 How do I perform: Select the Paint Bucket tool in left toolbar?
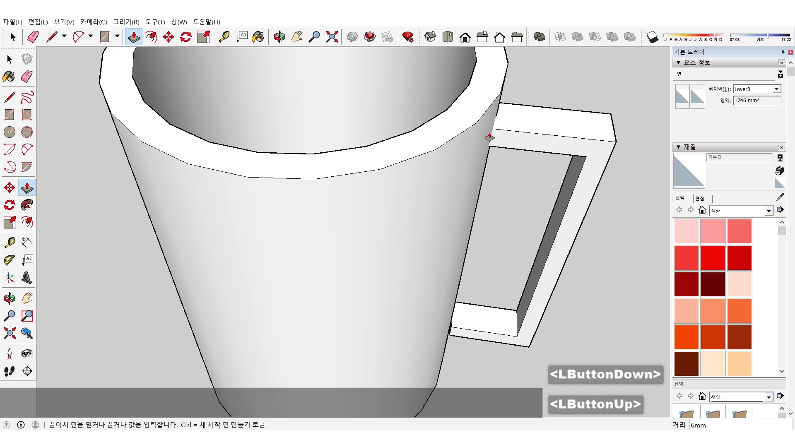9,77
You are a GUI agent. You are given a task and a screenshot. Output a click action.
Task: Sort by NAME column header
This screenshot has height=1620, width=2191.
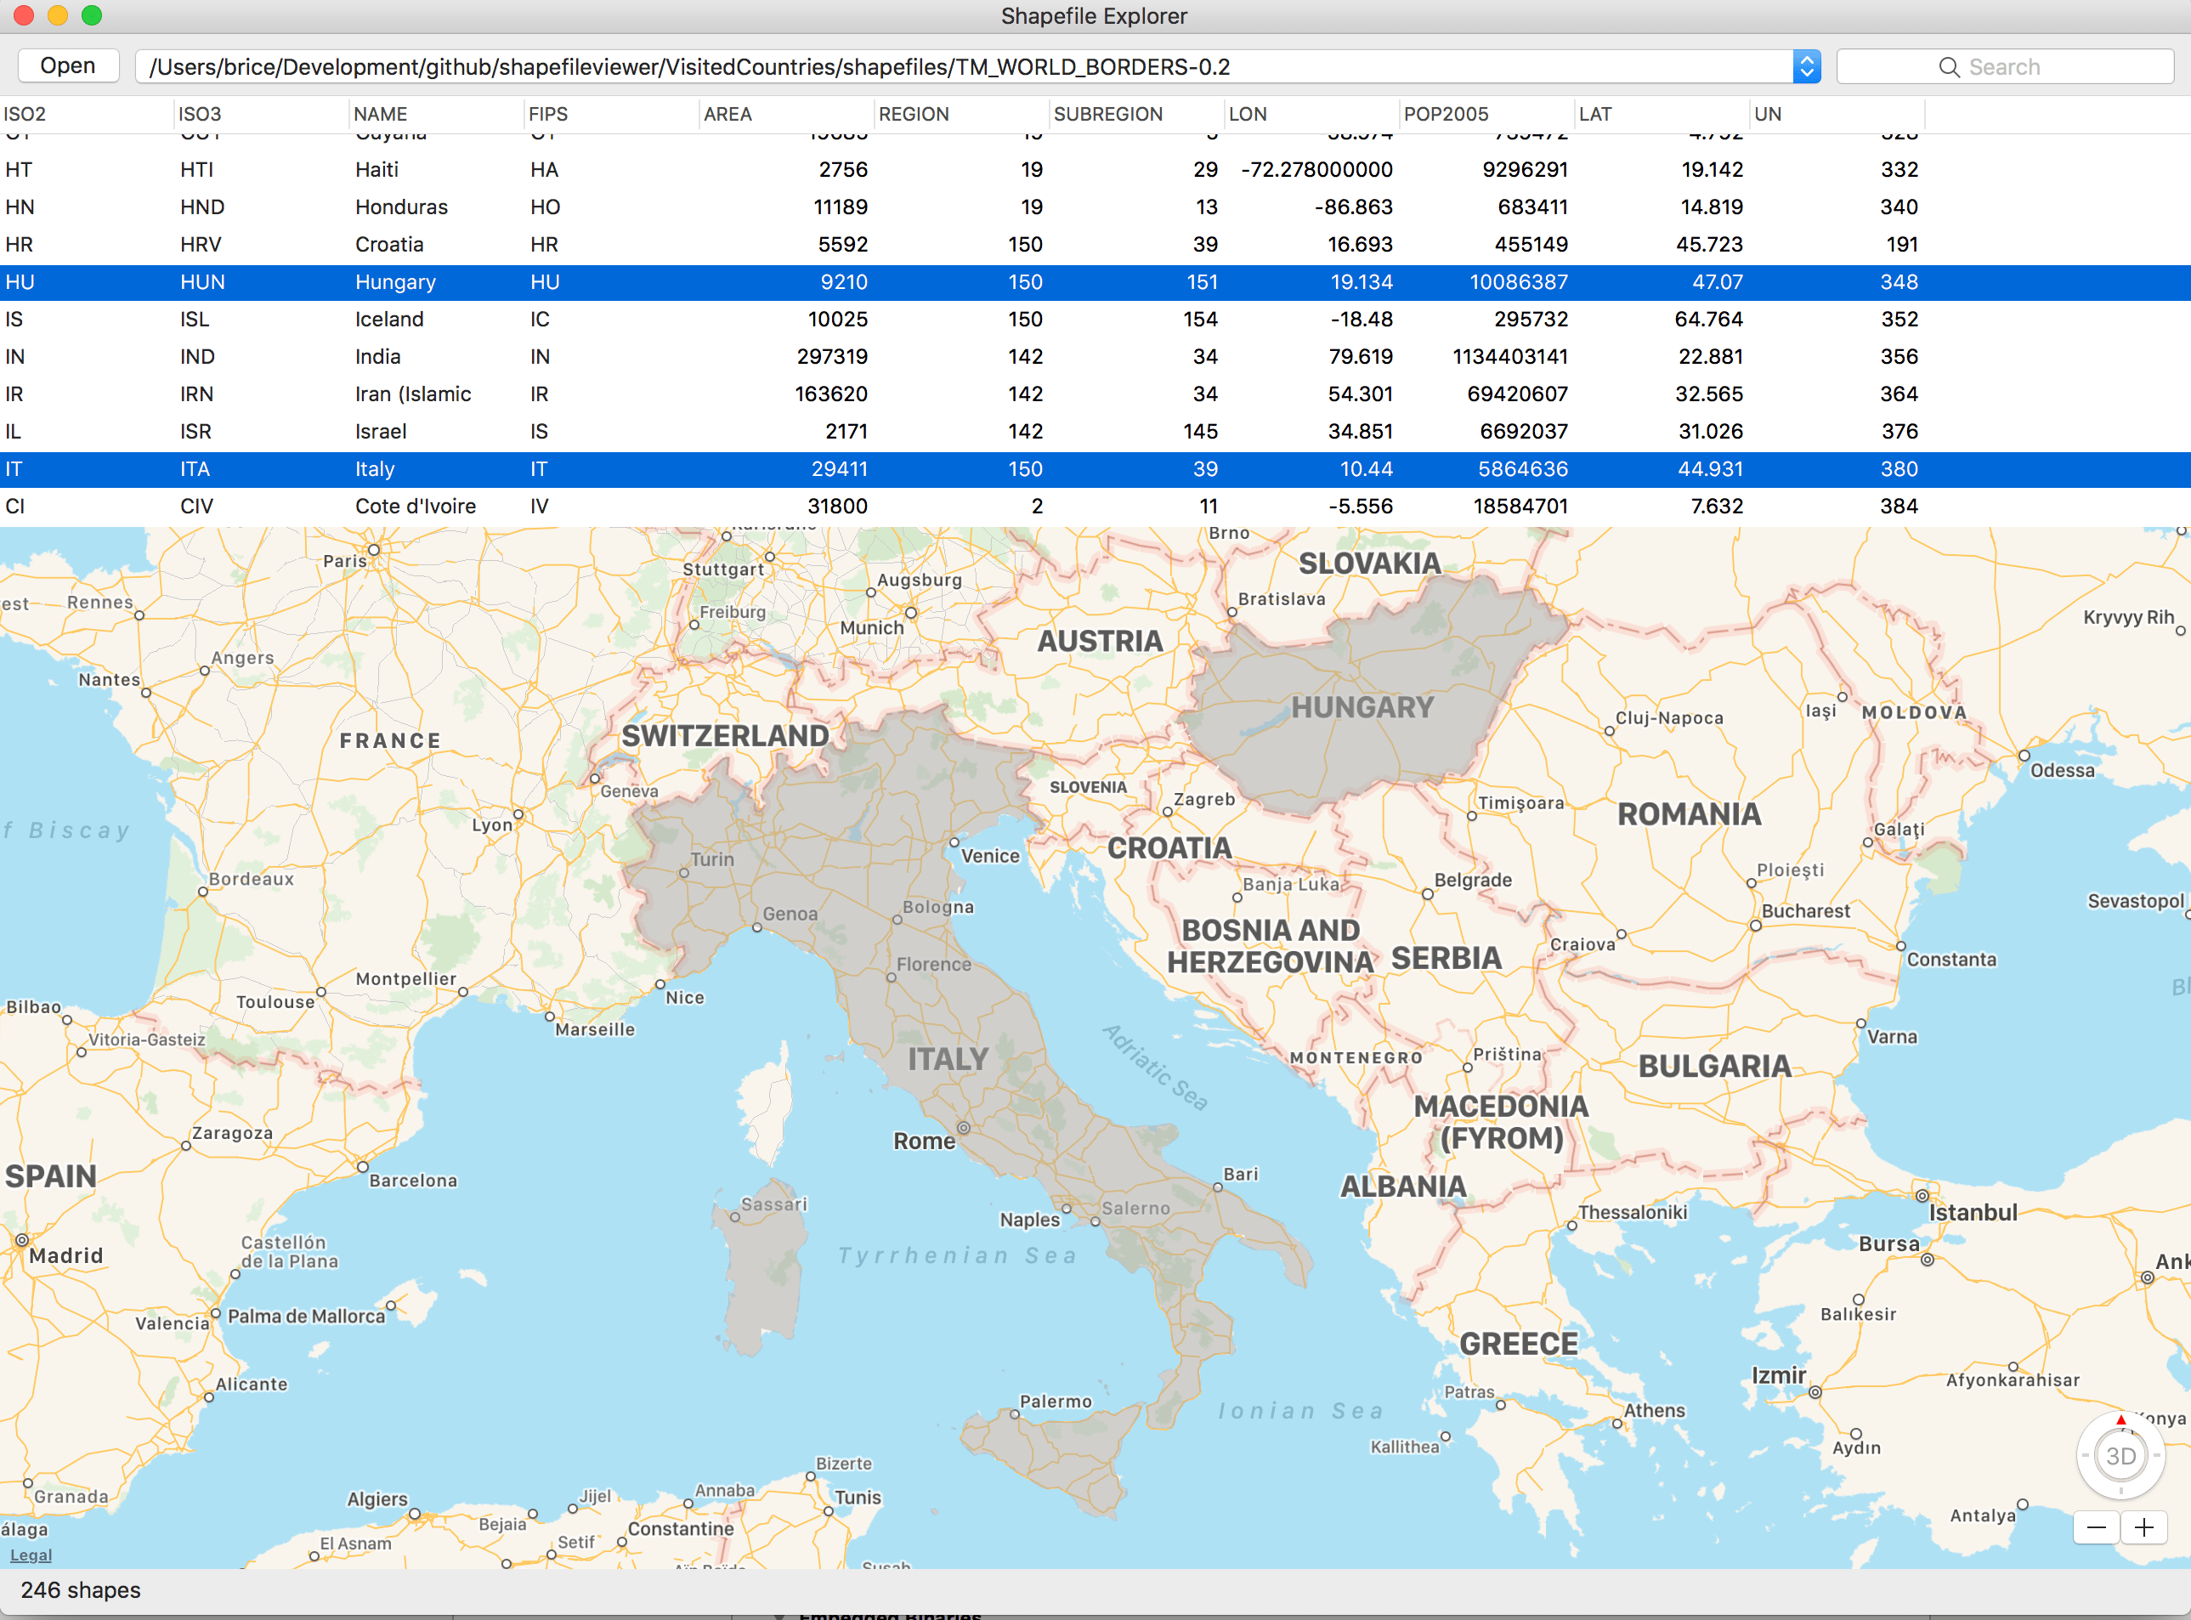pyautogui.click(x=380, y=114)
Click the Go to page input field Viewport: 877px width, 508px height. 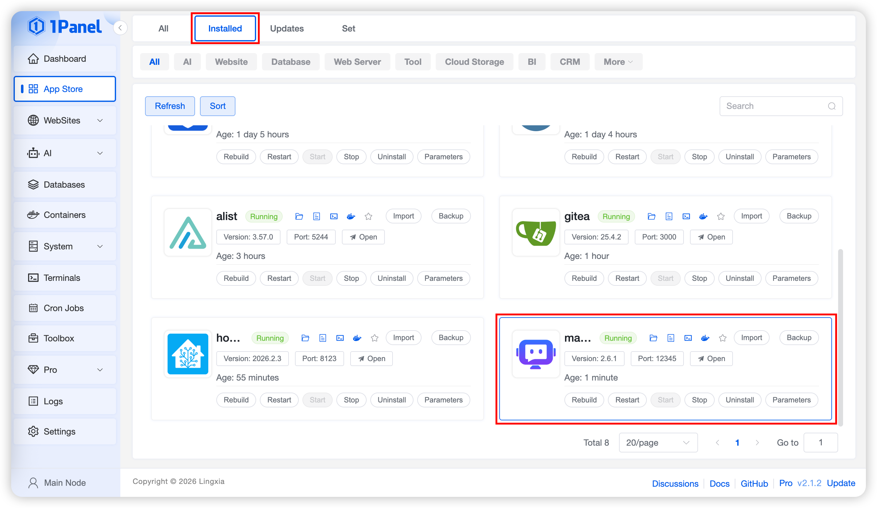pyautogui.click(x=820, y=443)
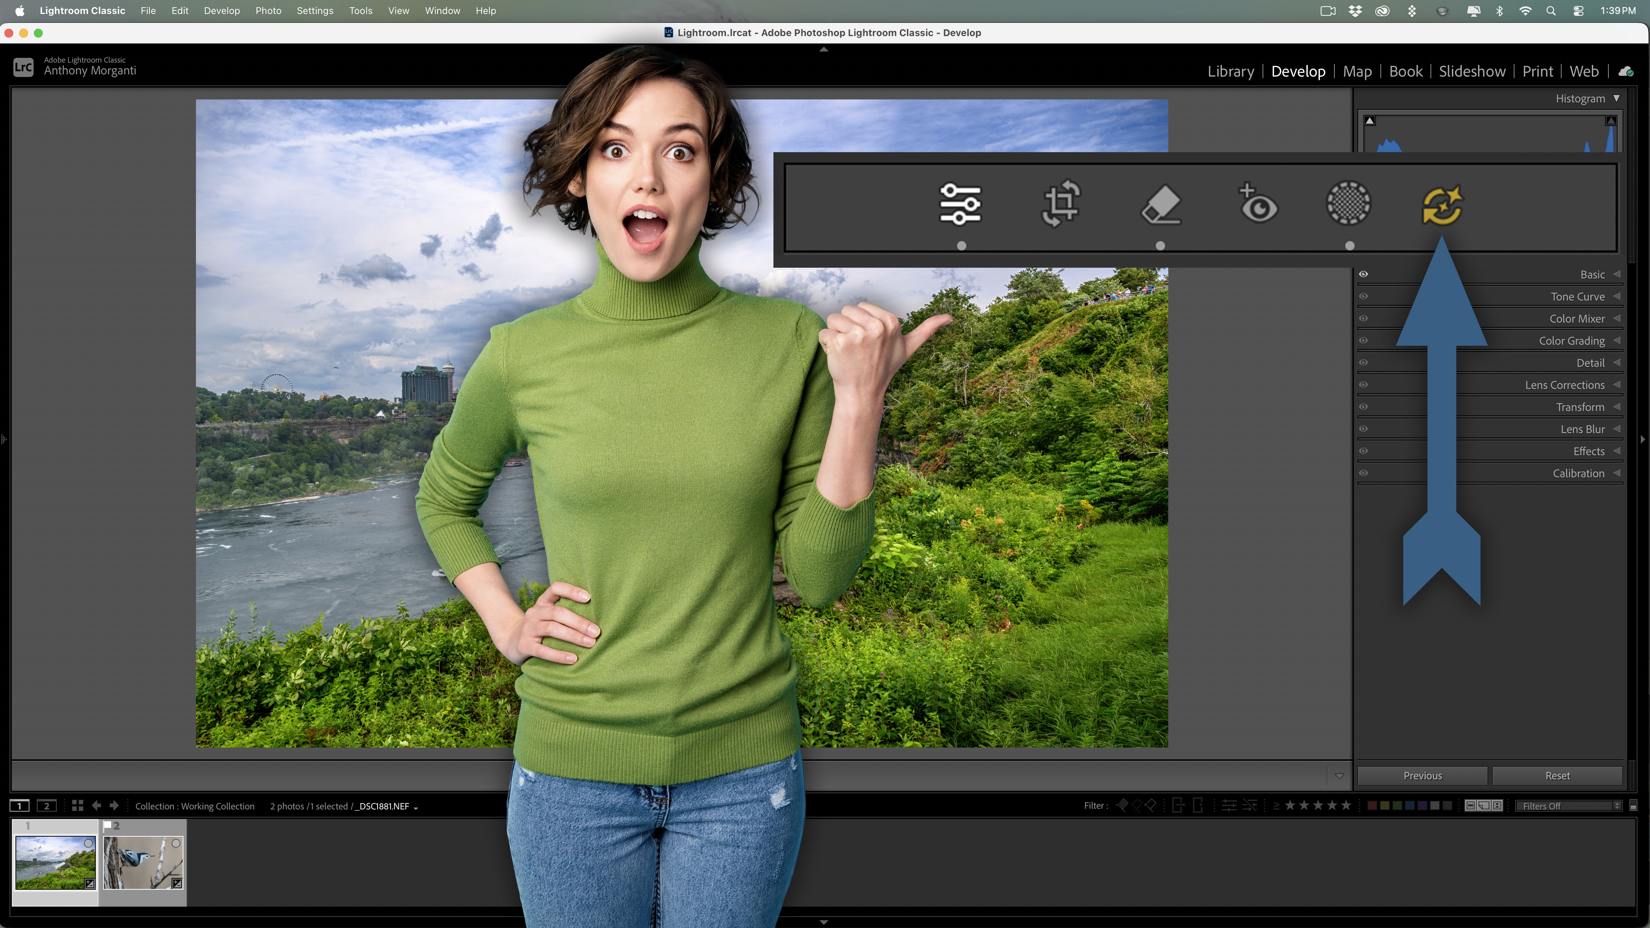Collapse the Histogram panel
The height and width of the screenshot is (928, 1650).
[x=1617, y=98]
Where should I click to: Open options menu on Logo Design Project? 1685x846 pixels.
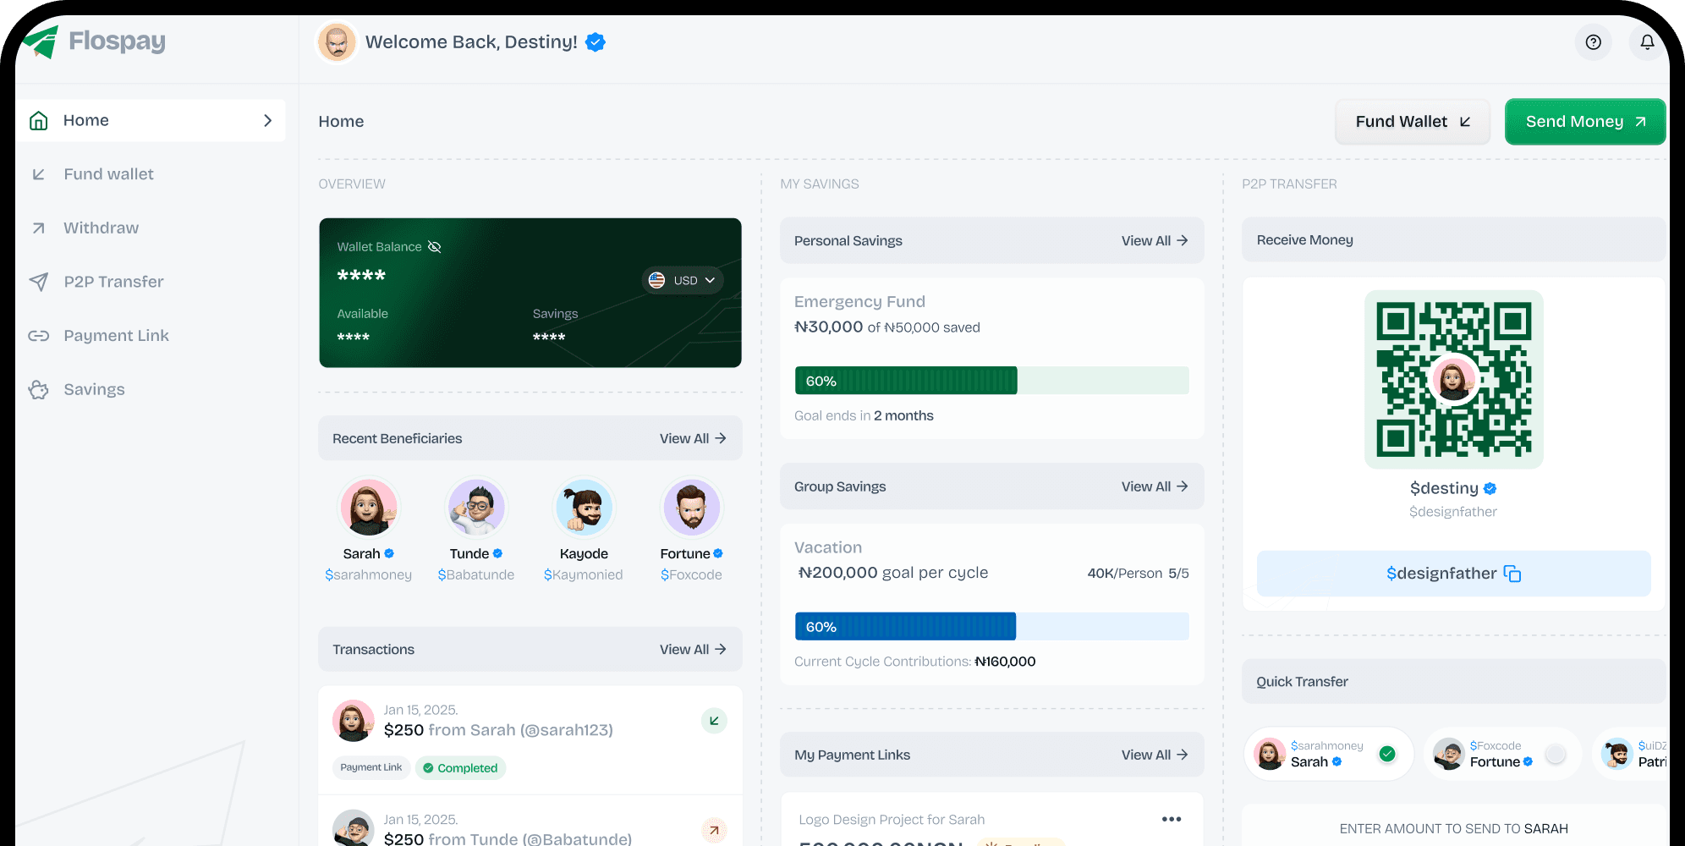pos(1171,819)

[What you will do]
Only the lines from the one with "Where should I" through the last line of the records above are wanted, copied exactly and with pictures omitted.

[Task result]
Where should I click to: Open options menu on Logo Design Project? 1685x846 pixels.
pos(1171,819)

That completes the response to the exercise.